Content starts
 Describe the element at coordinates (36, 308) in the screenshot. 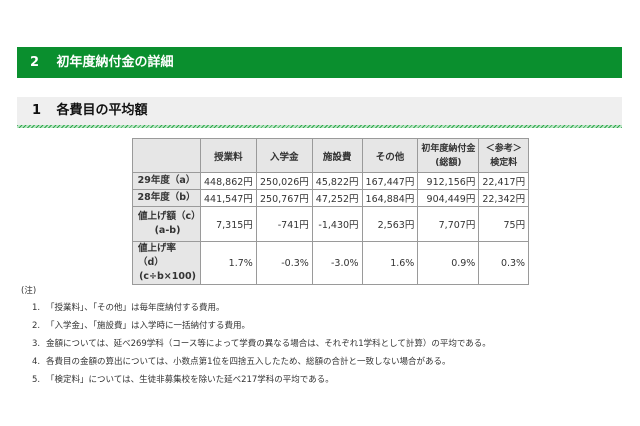

I see `note-number: 1.` at that location.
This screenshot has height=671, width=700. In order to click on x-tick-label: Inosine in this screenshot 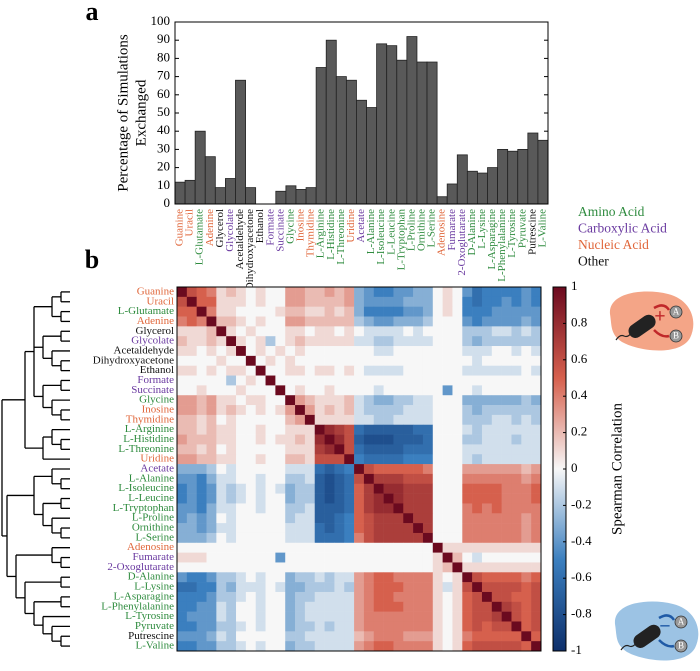, I will do `click(301, 226)`.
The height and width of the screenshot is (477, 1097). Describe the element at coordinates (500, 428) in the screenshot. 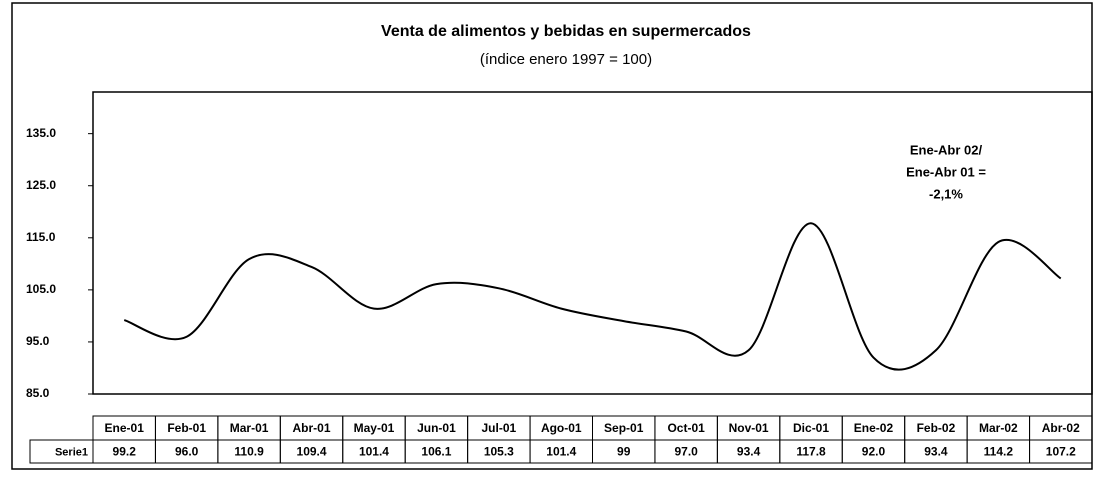

I see `x-tick-label: Jul-01` at that location.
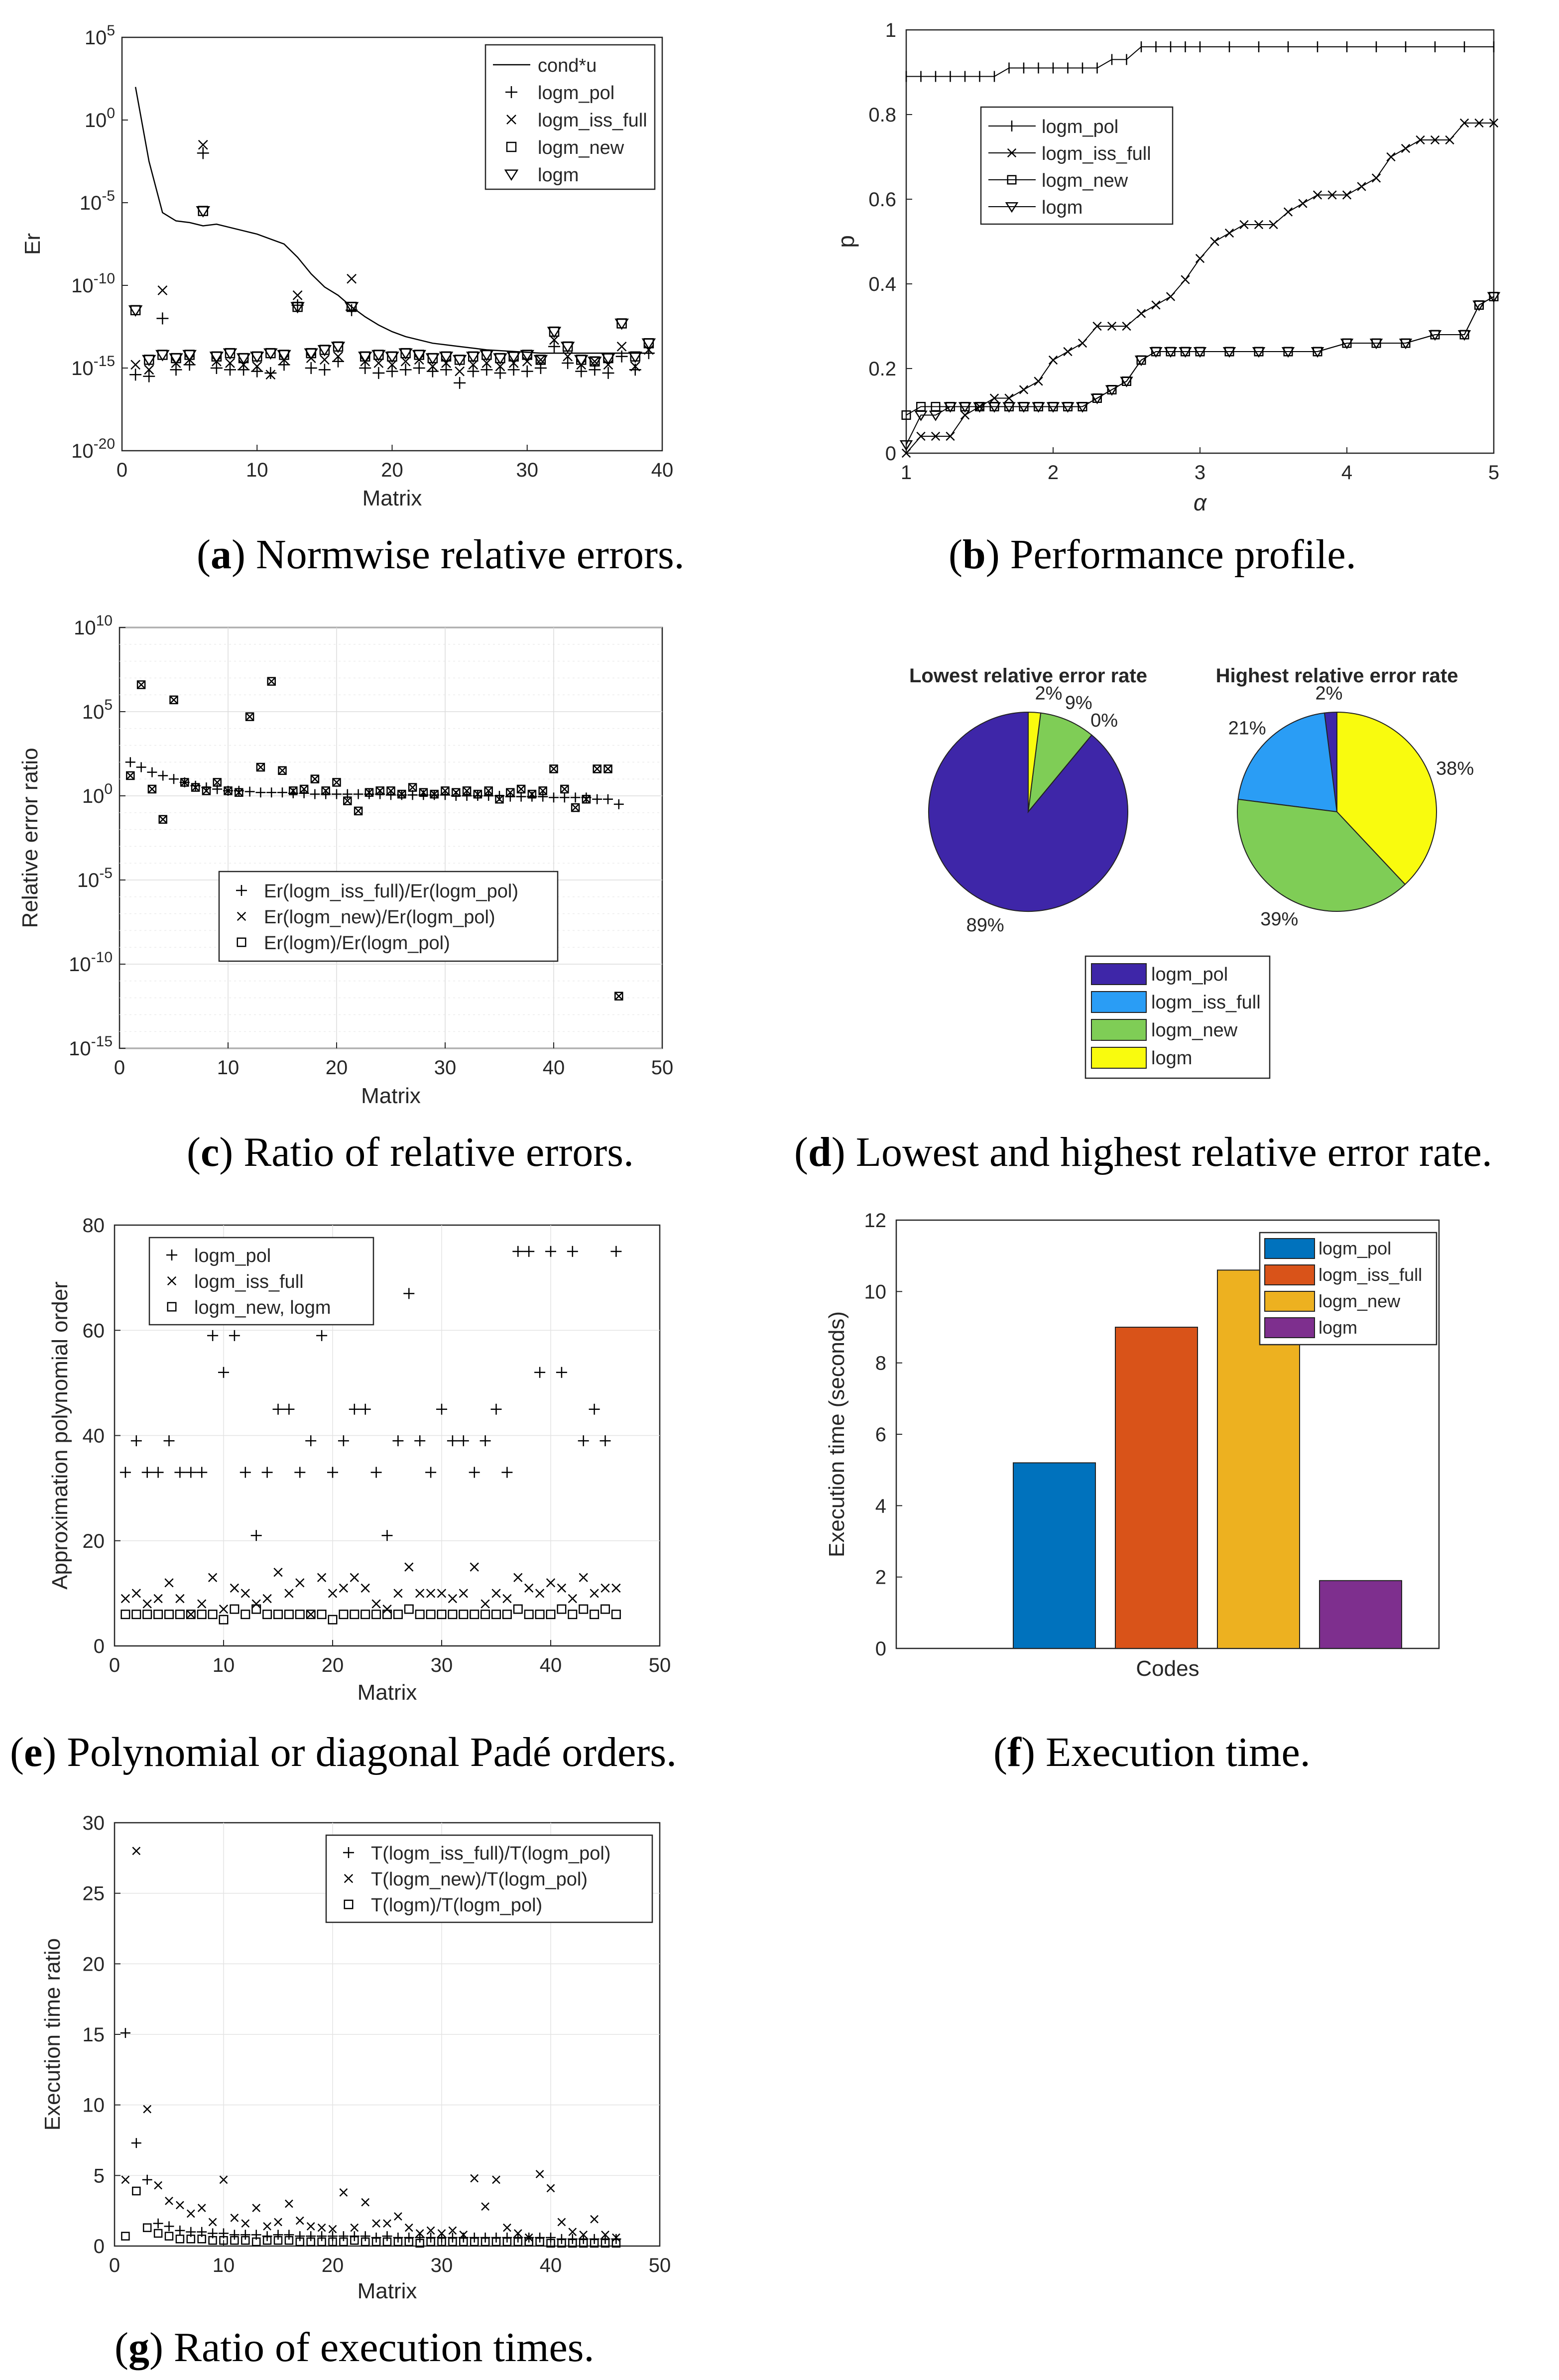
Content ends
▶ [YOUR ASSIGNMENT] Copy the data word for word, from the line that contains "The height and" through the end of the data, without the pictures.

▶ [EXERCISE RESPONSE]
The height and width of the screenshot is (477, 1097). Describe the element at coordinates (500, 428) in the screenshot. 

I see `x-tick-label: Jul-01` at that location.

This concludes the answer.